Give a verbatim copy of the data, leaving the pictures out.

○ ○ ○

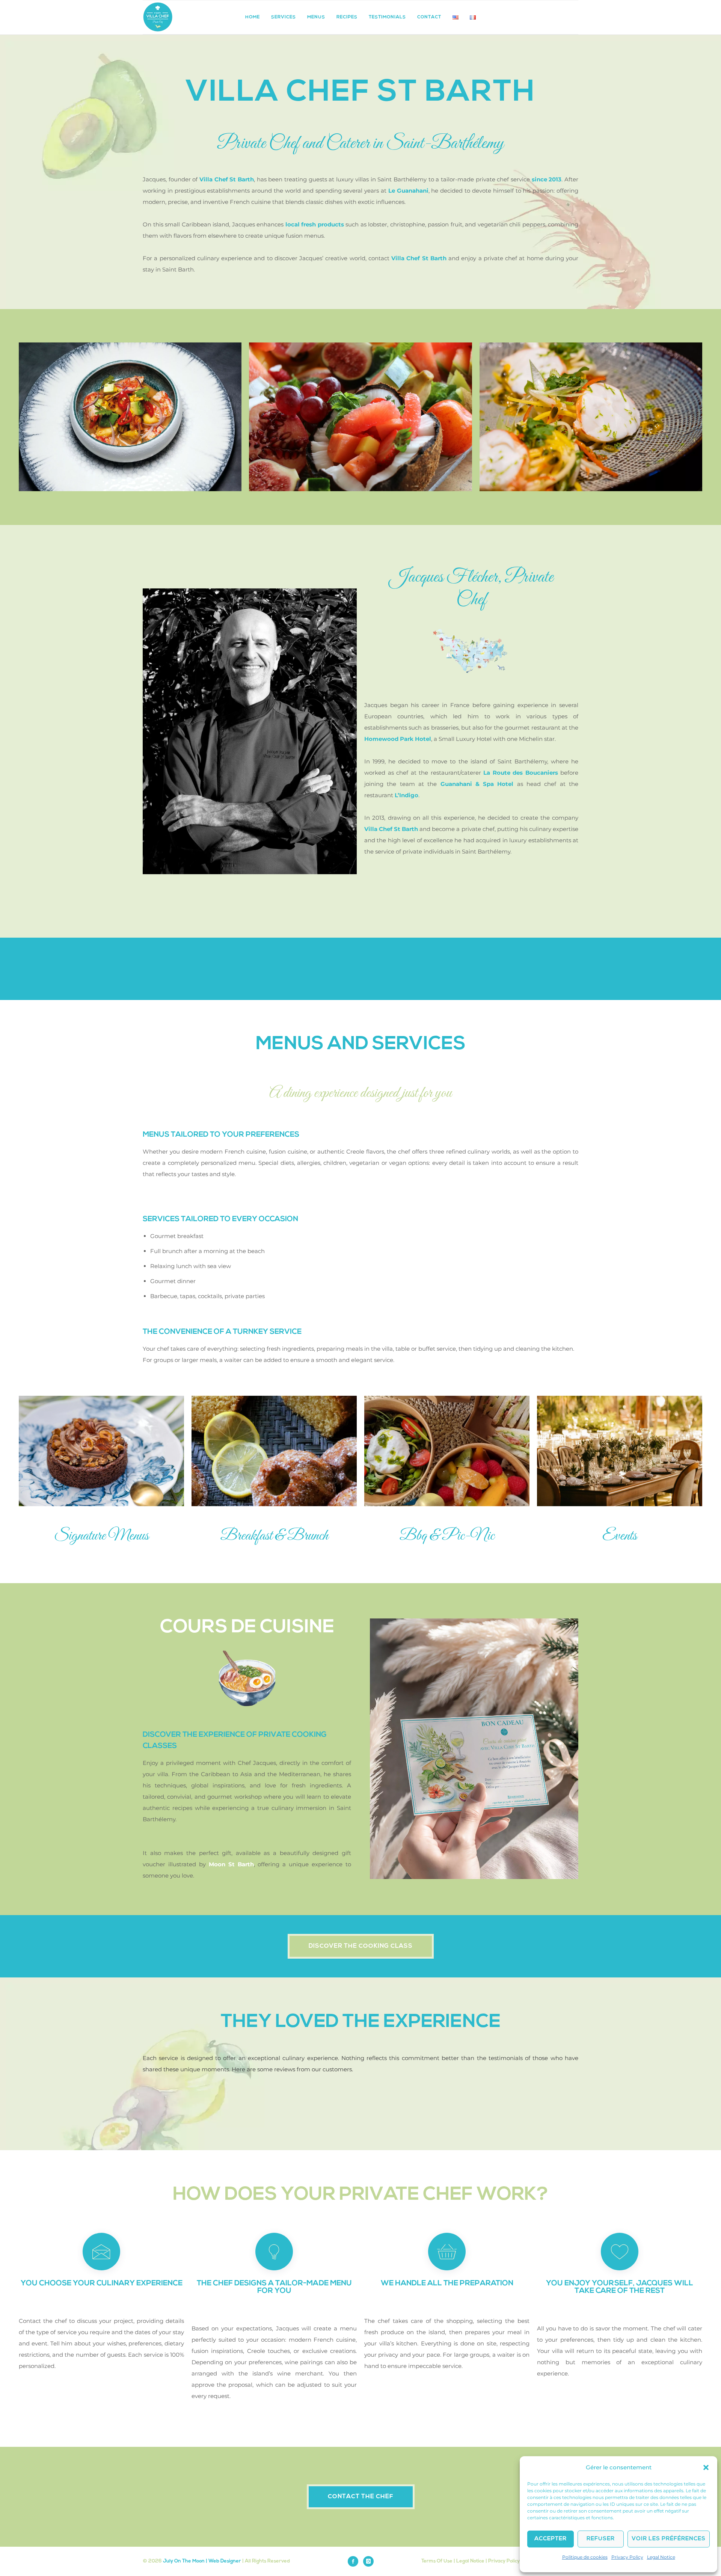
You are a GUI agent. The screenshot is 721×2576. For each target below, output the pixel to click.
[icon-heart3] (619, 2251)
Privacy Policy (627, 2557)
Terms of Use (437, 2561)
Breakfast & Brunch (274, 1536)
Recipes (346, 17)
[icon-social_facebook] (355, 2561)
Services (283, 17)
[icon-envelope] (101, 2251)
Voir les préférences (669, 2539)
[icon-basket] (447, 2251)
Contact (429, 17)
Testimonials (387, 17)
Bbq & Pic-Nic (447, 1536)
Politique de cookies (585, 2557)
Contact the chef (361, 2497)
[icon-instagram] (368, 2561)
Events (619, 1536)
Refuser (601, 2539)
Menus (316, 17)
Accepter (550, 2539)
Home (252, 17)
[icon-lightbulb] (274, 2251)
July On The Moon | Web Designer (202, 2561)
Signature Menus (101, 1536)
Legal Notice (661, 2557)
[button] (706, 2467)
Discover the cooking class (361, 1946)
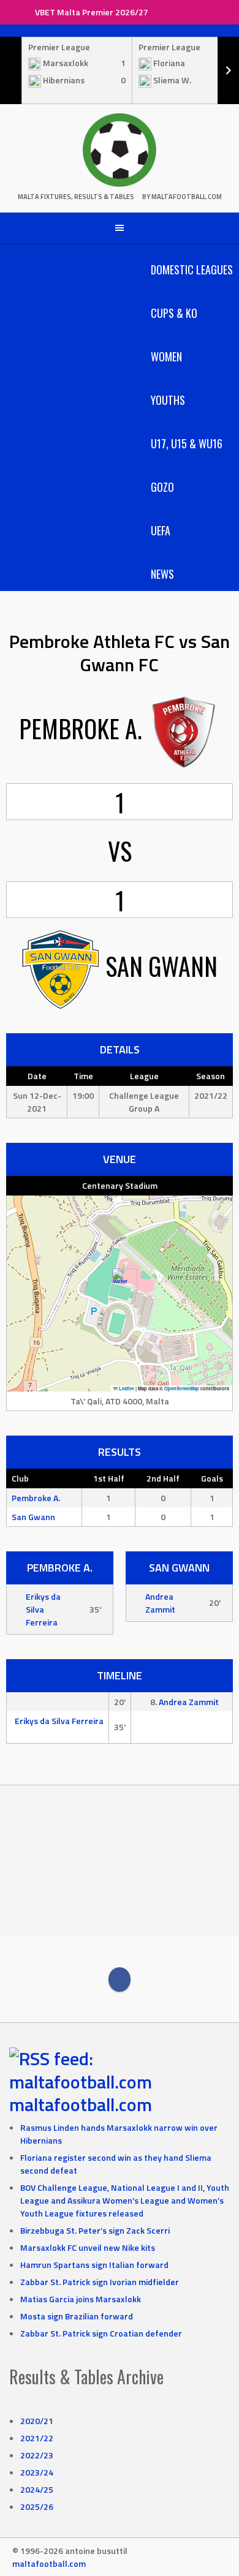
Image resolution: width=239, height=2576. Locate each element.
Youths (168, 400)
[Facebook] (119, 1979)
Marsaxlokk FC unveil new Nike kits (87, 2247)
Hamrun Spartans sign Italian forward (94, 2264)
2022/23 (36, 2455)
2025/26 (36, 2506)
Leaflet (126, 1388)
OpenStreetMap (181, 1388)
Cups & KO (174, 313)
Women (166, 356)
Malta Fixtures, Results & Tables (76, 196)
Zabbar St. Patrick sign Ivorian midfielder (99, 2281)
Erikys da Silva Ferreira (43, 1609)
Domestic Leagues (192, 269)
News (162, 574)
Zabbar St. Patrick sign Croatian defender (101, 2333)
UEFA (160, 530)
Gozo (162, 487)
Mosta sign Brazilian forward (76, 2316)
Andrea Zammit (160, 1603)
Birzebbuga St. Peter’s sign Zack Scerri (95, 2230)
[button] (119, 1281)
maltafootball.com (80, 2104)
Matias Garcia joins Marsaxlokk (80, 2298)
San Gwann (33, 1516)
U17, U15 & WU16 (186, 443)
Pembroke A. (36, 1497)
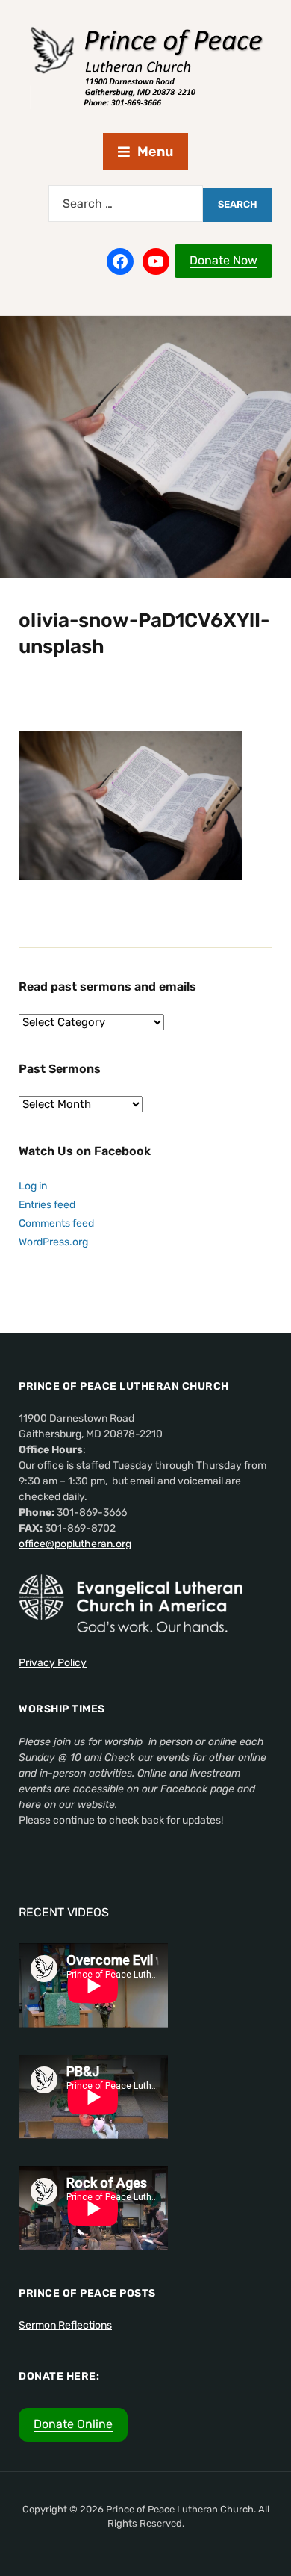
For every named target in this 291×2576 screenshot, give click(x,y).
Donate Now (223, 260)
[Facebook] (120, 261)
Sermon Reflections (65, 2325)
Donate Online (73, 2424)
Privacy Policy (53, 1662)
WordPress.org (53, 1242)
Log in (33, 1186)
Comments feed (56, 1223)
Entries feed (47, 1204)
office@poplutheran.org (75, 1544)
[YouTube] (156, 261)
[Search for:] (125, 203)
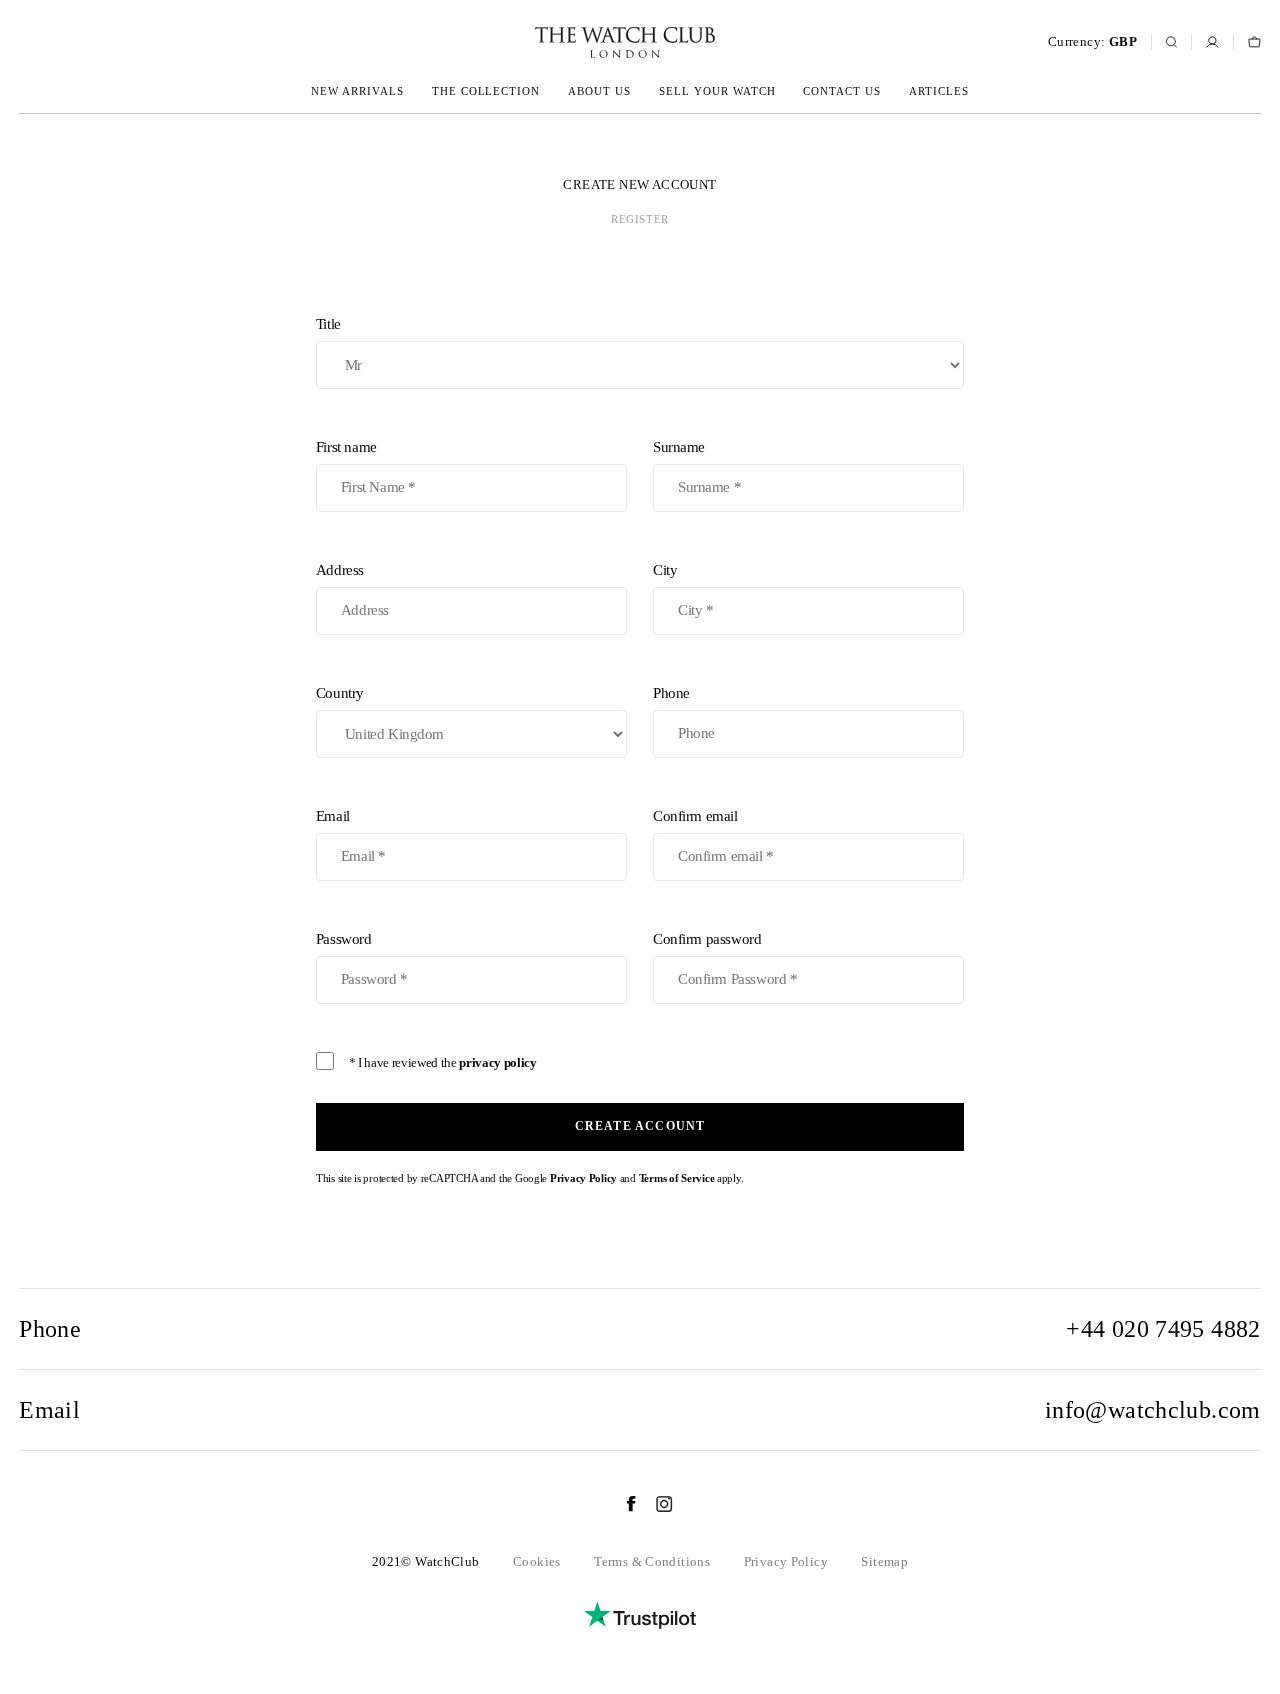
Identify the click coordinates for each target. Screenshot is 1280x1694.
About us (599, 91)
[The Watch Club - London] (518, 42)
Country (340, 693)
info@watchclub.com (1153, 1410)
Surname (679, 447)
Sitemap (884, 1561)
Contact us (842, 91)
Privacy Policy (583, 1178)
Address (340, 570)
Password (344, 939)
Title (328, 324)
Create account (640, 1126)
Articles (939, 91)
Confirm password (707, 939)
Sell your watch (717, 91)
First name (346, 447)
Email (333, 816)
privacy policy (497, 1062)
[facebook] (621, 1504)
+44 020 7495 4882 (1163, 1329)
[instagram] (654, 1504)
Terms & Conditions (652, 1561)
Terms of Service (677, 1178)
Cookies (537, 1561)
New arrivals (357, 91)
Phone (671, 693)
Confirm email (695, 816)
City (665, 570)
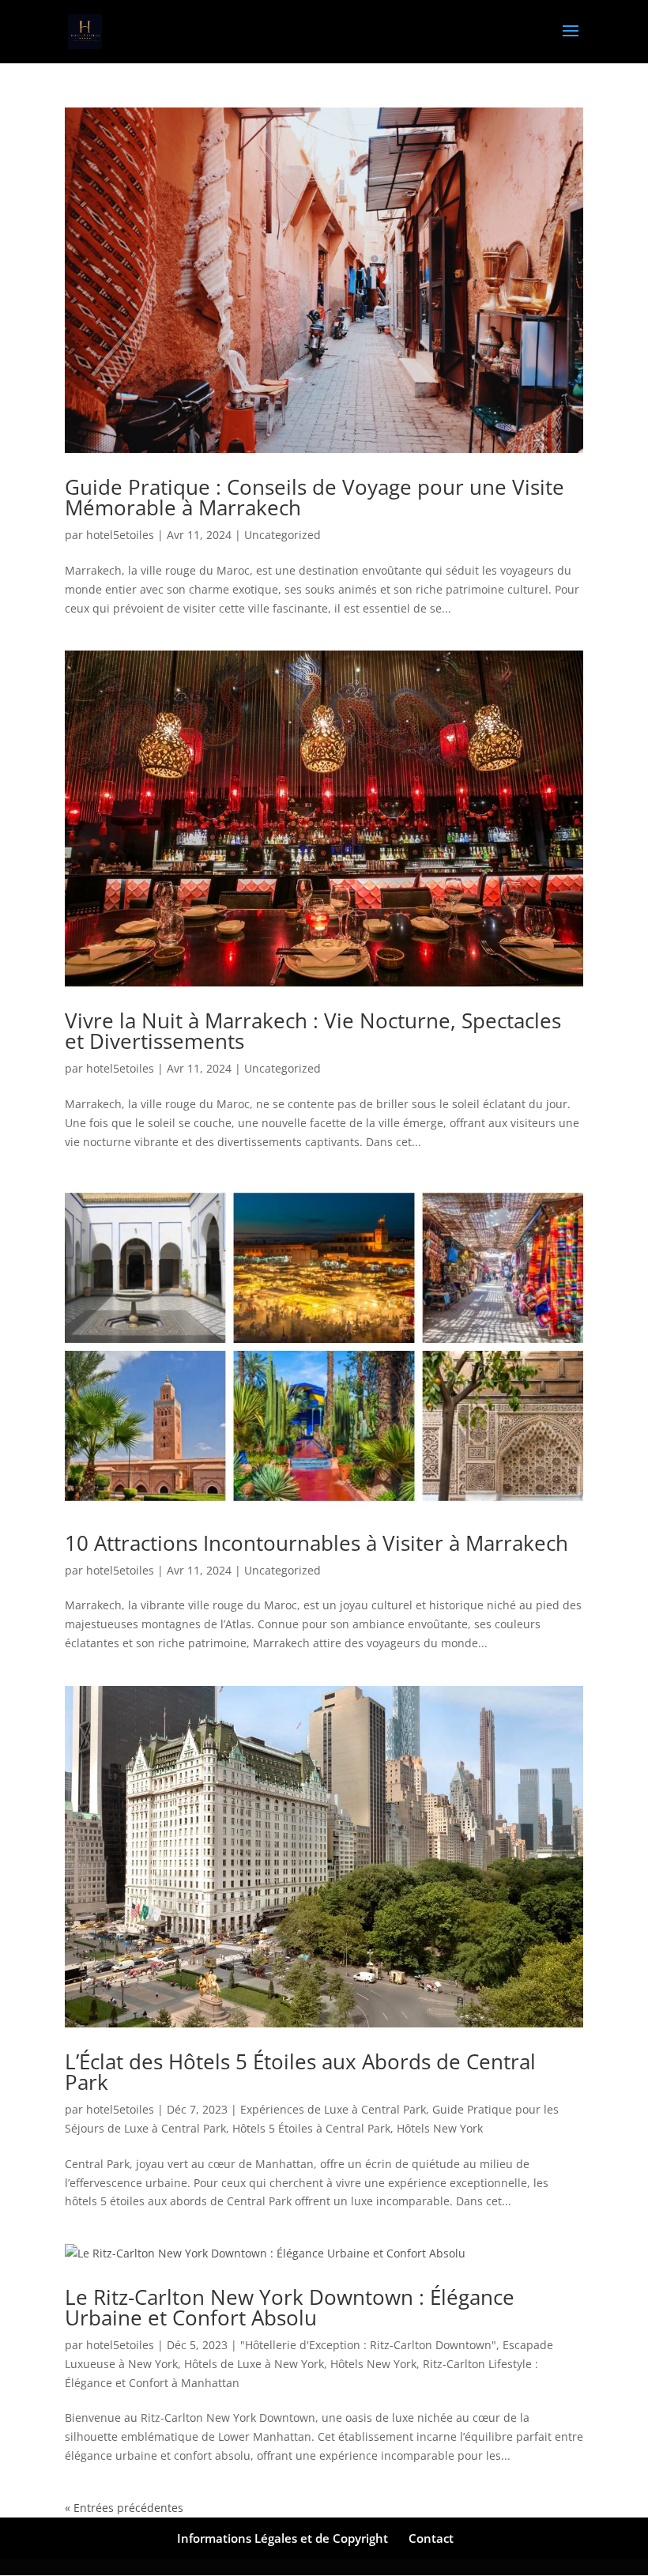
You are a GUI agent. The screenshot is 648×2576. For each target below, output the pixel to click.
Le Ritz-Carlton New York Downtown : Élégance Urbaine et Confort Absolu (289, 2307)
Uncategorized (282, 534)
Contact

○ ○ ○

* _Answer section_
You are a GUI agent. The screenshot is 721×2576. For each target below, output the pixel to click.
[icon-heart3] (619, 2251)
Privacy Policy (627, 2557)
Terms of Use (437, 2561)
Breakfast & Brunch (274, 1536)
Recipes (346, 17)
[icon-social_facebook] (355, 2561)
Services (283, 17)
[icon-envelope] (101, 2251)
Voir les préférences (669, 2539)
[icon-basket] (447, 2251)
Contact (429, 17)
Testimonials (387, 17)
Bbq & Pic-Nic (447, 1536)
Politique de cookies (585, 2557)
Contact the chef (361, 2497)
[icon-instagram] (368, 2561)
Events (619, 1536)
Refuser (601, 2539)
Menus (316, 17)
Accepter (550, 2539)
Home (252, 17)
[icon-lightbulb] (274, 2251)
July On The Moon | Web Designer (202, 2561)
Signature Menus (101, 1536)
Legal Notice (661, 2557)
[button] (706, 2467)
Discover the cooking class (361, 1946)
Image resolution: width=239, height=2576. Locate each element.
Youths (168, 400)
[Facebook] (119, 1979)
Marsaxlokk FC unveil new Nike kits (87, 2247)
Hamrun Spartans sign Italian forward (94, 2264)
2022/23 (36, 2455)
2025/26 (36, 2506)
Leaflet (126, 1388)
OpenStreetMap (181, 1388)
Cups & KO (174, 313)
Women (166, 356)
Malta Fixtures, Results & Tables (76, 196)
Zabbar St. Patrick sign Ivorian midfielder (99, 2281)
Erikys da Silva Ferreira (43, 1609)
Domestic Leagues (192, 269)
News (162, 574)
Zabbar St. Patrick sign Croatian defender (101, 2333)
UEFA (160, 530)
Gozo (162, 487)
Mosta sign Brazilian forward (76, 2316)
Andrea Zammit (160, 1603)
Birzebbuga St. Peter’s sign Zack Scerri (95, 2230)
[button] (119, 1281)
maltafootball.com (80, 2104)
Matias Garcia joins Marsaxlokk (80, 2298)
San Gwann (33, 1516)
U17, U15 & WU16 (186, 443)
Pembroke A. (36, 1497)
For every named target in this 291×2576 screenshot, give click(x,y).
Donate Now (223, 260)
[Facebook] (120, 261)
Sermon Reflections (65, 2325)
Donate Online (73, 2424)
Privacy Policy (53, 1662)
WordPress.org (53, 1242)
Log in (33, 1186)
Comments feed (56, 1223)
Entries feed (47, 1204)
office@poplutheran.org (75, 1544)
[YouTube] (156, 261)
[Search for:] (125, 203)
Identify the click coordinates for each target. Screenshot is 1280x1694.
About us (599, 91)
[The Watch Club - London] (518, 42)
Country (340, 693)
info@watchclub.com (1153, 1410)
Surname (679, 447)
Sitemap (884, 1561)
Contact us (842, 91)
Privacy Policy (583, 1178)
Address (340, 570)
Password (344, 939)
Title (328, 324)
Create account (640, 1126)
Articles (939, 91)
Confirm password (707, 939)
Sell your watch (717, 91)
First name (346, 447)
Email (333, 816)
privacy policy (497, 1062)
[facebook] (621, 1504)
+44 020 7495 4882 (1163, 1329)
[instagram] (654, 1504)
Terms & Conditions (652, 1561)
Terms of Service (677, 1178)
Cookies (537, 1561)
New arrivals (357, 91)
Phone (671, 693)
Confirm email (695, 816)
City (665, 570)
You are a GUI agent. The screenshot is 648×2576. For each target below, output the pixel to click.
Le Ritz-Carlton New York Downtown : Élégance Urbaine et Confort Absolu (289, 2307)
Uncategorized (282, 534)
Contact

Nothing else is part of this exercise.